• _What the exercise asks_: Put each line of the listing below into a numbered list, leaving out any blank lines.

• _Material_:
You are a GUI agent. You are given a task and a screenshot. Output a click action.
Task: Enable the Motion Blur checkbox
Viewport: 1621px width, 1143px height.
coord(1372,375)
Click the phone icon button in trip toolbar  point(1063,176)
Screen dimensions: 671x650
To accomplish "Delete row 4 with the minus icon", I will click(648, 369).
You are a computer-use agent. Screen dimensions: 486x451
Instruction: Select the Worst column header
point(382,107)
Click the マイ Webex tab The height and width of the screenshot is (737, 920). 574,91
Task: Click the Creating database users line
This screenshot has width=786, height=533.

• _Output below_:
1. You are a GUI agent. You are given a task and a screenshot. Output a click action.
2. Task: Enable the Motion Blur checkbox
3. Viewport: 1621px width, 1143px height.
4. coord(1372,375)
5. Click the phone icon button in trip toolbar  point(1063,176)
6. Screen dimensions: 671x650
7. To accomplish "Delete row 4 with the minus icon", I will click(648, 369).
8. You are a computer-use agent. Screen dimensions: 486x451
9. Instruction: Select the Worst column header
10. point(382,107)
11. Click the マイ Webex tab The height and width of the screenshot is (737, 920). 574,91
12. Task: Click the Creating database users line
13. This screenshot has width=786, height=533.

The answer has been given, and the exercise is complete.